Control Plane Upgrade: Trigger the EKS control plane upgrade via the AWS API, CLI, or Terraform. This process takes 10-20 minutes. AWS manages a highly available control plane, so API requests may experience slight latency, but running pods are unaffected.
Core Add-on Upgrades: Update the Amazon VPC CNI, CoreDNS, and kube-proxy add-ons to the specific versions recommended for your new Kubernetes control plane version.
Data Plane (Node) Rotation:
- With Karpenter: If using an AMI alias like al2023@latest in your EC2NodeClass, Karpenter automatically discovers the latest EKS Optimized AMI for the new control plane version. You can trigger rotation by setting expireAfter: 1m temporarily or using Karpenter’s node drift feature, which automatically replaces nodes when the underlying AMI changes.
- With Managed Node Groups: Trigger a rolling update. EKS will automatically cordon, drain, and replace nodes one by one.

Stop and think: Why must you upgrade the EKS control plane before upgrading the worker nodes? (Hint: The Kubernetes version skew policy dictates compatibility rules between the kube-apiserver and the kubelet running on nodes.)

Did You Know?

Karpenter evaluates over 600 EC2 instance types when deciding what to launch.
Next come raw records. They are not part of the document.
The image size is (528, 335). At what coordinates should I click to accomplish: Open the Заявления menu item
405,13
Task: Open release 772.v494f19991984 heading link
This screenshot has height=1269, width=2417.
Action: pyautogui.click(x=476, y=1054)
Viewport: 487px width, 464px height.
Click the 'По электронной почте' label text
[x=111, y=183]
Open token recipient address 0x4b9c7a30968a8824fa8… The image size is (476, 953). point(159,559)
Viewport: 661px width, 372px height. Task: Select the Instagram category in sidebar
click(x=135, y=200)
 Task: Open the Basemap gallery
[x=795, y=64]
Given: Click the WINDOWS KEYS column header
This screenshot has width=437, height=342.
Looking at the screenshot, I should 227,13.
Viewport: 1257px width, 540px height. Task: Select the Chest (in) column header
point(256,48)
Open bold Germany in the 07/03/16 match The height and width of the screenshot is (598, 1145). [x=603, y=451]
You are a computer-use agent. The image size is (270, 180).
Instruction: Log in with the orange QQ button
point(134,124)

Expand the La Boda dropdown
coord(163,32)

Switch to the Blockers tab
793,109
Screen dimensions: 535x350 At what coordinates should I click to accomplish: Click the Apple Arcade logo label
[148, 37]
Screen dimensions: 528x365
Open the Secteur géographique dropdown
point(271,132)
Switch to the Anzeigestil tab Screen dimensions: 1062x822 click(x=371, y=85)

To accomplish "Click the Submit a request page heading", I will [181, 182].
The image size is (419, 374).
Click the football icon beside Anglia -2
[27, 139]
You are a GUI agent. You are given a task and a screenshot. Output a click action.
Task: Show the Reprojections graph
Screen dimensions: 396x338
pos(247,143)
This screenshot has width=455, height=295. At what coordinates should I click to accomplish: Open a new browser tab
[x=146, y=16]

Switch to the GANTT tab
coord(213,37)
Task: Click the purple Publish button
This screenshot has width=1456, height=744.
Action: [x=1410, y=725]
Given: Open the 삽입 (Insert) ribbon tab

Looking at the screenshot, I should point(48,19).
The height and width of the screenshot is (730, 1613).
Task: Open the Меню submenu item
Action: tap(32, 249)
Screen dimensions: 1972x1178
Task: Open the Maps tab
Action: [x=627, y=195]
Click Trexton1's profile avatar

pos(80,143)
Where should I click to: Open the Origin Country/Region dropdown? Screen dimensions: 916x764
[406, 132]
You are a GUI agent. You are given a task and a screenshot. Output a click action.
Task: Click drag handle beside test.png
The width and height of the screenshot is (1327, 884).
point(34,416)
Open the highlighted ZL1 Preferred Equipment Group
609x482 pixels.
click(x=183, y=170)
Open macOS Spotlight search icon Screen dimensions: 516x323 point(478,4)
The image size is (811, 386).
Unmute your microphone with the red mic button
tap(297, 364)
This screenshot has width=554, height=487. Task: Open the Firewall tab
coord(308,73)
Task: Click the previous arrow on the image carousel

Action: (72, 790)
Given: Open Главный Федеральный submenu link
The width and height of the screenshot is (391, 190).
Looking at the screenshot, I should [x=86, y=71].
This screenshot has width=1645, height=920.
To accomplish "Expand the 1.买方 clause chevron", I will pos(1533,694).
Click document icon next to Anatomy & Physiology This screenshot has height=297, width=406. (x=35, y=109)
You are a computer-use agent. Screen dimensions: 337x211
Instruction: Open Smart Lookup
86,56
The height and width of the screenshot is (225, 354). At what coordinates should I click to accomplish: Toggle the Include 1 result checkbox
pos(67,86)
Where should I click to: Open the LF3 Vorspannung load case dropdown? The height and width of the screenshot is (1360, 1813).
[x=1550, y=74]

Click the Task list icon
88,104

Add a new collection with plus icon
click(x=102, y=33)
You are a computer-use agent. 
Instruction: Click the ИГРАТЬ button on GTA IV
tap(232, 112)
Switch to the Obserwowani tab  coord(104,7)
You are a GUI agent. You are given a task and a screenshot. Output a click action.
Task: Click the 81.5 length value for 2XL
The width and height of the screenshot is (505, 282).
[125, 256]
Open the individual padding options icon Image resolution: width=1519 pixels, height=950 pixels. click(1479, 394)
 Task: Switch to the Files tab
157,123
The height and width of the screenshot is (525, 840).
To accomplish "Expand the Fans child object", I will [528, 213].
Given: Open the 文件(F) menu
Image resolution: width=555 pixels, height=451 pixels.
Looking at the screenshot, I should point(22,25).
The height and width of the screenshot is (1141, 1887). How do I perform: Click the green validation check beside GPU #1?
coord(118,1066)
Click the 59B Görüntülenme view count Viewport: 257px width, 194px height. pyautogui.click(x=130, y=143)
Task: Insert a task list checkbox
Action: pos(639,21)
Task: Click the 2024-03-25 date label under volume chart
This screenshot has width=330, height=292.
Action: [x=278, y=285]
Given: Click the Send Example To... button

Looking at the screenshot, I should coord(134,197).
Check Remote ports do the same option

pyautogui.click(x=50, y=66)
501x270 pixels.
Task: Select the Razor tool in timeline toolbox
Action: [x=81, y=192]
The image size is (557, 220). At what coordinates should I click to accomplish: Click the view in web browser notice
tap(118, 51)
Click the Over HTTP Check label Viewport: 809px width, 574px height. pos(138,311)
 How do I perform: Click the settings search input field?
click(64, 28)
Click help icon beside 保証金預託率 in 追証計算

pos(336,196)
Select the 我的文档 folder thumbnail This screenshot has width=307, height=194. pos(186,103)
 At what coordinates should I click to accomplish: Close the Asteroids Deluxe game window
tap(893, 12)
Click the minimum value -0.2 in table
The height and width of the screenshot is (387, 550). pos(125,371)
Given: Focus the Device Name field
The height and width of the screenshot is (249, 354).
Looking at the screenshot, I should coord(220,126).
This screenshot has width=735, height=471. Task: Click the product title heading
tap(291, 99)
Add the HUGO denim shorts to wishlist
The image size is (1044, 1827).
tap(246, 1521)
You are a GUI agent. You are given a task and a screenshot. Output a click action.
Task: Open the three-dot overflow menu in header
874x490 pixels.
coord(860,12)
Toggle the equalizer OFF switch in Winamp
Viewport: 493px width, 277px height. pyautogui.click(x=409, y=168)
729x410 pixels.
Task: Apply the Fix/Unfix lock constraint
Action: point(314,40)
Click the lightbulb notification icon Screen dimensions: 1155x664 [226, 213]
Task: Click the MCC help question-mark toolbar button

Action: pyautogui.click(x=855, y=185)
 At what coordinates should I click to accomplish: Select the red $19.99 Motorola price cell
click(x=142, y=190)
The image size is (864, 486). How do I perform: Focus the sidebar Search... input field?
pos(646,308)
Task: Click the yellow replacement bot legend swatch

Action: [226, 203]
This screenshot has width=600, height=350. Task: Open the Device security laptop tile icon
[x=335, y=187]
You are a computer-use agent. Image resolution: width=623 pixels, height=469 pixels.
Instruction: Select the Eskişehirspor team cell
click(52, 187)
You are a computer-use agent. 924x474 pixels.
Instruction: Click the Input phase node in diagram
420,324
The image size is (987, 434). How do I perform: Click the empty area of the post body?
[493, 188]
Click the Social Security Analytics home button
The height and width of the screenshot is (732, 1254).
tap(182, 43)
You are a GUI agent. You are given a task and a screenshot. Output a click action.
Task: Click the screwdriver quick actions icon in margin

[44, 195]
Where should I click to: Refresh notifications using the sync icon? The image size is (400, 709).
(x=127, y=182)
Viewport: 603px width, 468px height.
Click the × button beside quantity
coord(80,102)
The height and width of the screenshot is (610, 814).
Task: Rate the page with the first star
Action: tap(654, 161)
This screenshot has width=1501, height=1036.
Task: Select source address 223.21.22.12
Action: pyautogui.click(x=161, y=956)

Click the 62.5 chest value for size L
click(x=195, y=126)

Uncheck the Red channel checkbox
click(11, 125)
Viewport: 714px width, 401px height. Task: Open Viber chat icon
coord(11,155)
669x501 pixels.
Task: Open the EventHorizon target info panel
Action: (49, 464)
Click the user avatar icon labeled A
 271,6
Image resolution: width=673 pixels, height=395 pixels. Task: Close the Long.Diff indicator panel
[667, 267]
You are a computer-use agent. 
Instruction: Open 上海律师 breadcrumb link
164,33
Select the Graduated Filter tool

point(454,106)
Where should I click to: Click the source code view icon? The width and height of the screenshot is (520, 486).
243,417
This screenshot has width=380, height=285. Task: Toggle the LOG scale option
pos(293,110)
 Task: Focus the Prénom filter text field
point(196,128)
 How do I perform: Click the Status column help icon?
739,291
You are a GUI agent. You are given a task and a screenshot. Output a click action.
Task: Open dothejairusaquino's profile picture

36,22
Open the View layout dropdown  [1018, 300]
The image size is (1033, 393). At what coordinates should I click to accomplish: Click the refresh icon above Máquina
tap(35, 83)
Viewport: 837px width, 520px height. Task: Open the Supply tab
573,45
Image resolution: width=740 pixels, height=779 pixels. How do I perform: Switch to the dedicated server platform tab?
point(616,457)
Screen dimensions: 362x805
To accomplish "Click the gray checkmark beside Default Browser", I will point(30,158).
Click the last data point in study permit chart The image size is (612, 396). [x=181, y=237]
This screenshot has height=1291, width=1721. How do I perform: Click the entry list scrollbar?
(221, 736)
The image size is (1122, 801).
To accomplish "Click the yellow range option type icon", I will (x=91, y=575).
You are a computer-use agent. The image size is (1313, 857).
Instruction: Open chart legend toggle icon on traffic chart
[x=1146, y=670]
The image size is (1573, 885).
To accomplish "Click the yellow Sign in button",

For each set of pending pods, it simulates packing them onto every compatible instance type, calculates the cost, and selects the cheapest option. This evaluation happens in milliseconds thanks to an in-memory instance type database that Karpenter refreshes from the EC2 pricing API every 6 hours.
EKS control plane audit logs record every single API request, including the request body and response. For a cluster with 500 pods and active HPA/VPA controllers, the audit log volume can reach 10-15 GB per day. At CloudWatch’s $0.50/GB ingestion rate, that is $5-7.50/day or $150-225/month just for audit log storage. Many teams filter audit logs to only capture write operations and authentication events, reducing volume by 80%.
Spot instance interruption rates vary dramatically by instance type and region. In 2024 data, the m5.xlarge in us-east-1 had a roughly 5% monthly interruption rate, while the m6i.xlarge in the same region was under 3%. By diversifying across 15-20 instance types and 3 AZs, you can achieve an effective interruption rate below 2% per node per month, making Spot viable even for user-facing services behind proper redundancy.
Kubecost analysis across thousands of Kubernetes clusters found that the average cluster utilization (actual CPU/memory usage vs provisioned) is only 20-35%. This means 65-80% of infrastructure spend is wasted on idle resources. The three highest-impact optimizations are: (1) right-sizing pod resource requests using VPA recommendations, (2) enabling Karpenter consolidation to remove underutilized nodes, and (3) using Spot instances for stateless and fault-tolerant workloads.

Common Mistakes

Mistake	Why It Happens	How to Fix It
Running Cluster Autoscaler and Karpenter simultaneously	Migrating incrementally but forgetting to remove the old autoscaler. Both fight over node lifecycle.	Remove Cluster Autoscaler completely before deploying Karpenter. They are mutually exclusive.
Karpenter NodePool with only one instance type	Over-constraining instance requirements, defeating Karpenter’s instance flexibility advantage.	Allow at least 10-15 instance types across multiple families (m, c, r) and generations. More diversity means better availability and pricing.
No `expireAfter` on NodePool	Nodes run indefinitely with stale AMIs and potential security vulnerabilities.	Set `expireAfter: 720h` (30 days) to force rotation. Karpenter gracefully drains nodes before termination.
Spot for stateful workloads without replication	Assuming Spot interruption will not happen. A database on a Spot node loses its EBS volume attachment during interruption.	Use On-Demand for databases and single-point-of-failure workloads. Spot is for stateless, redundant, or batch workloads only.
Enabling all 5 control plane log types permanently	”We might need them someday.” Meanwhile paying $200/month for logs nobody reads.	Enable `audit` and `authenticator` always. Enable `api`, `controllerManager`, and `scheduler` only when actively debugging.
No resource requests on pods	Developers skip requests “to keep it simple.” Karpenter cannot bin-pack without knowing pod resource needs.	Require resource requests via admission controller (Kyverno/OPA). Use VPA recommendations to determine appropriate values.
Cost allocation without label enforcement	Labels are optional, most teams do not add them, and 60% of cost is “unallocated.”	Enforce `team` and `cost-center` labels using admission policies. Reject deployments that lack required labels.
Ignoring idle cost in Kubecost	Focusing on per-team costs while ignoring the 30%+ of cluster spend that is idle.	Review idle cost weekly. Right-size pod requests, enable Karpenter consolidation, and set aggressive `consolidateAfter` values.

Quiz

Question 1: During a massive traffic spike, your application needs 50 new nodes. With Cluster Autoscaler, this took 8 minutes, causing an outage. You switch to Karpenter and it takes 45 seconds. What architectural difference allows Karpenter to provision nodes so much faster in this scenario?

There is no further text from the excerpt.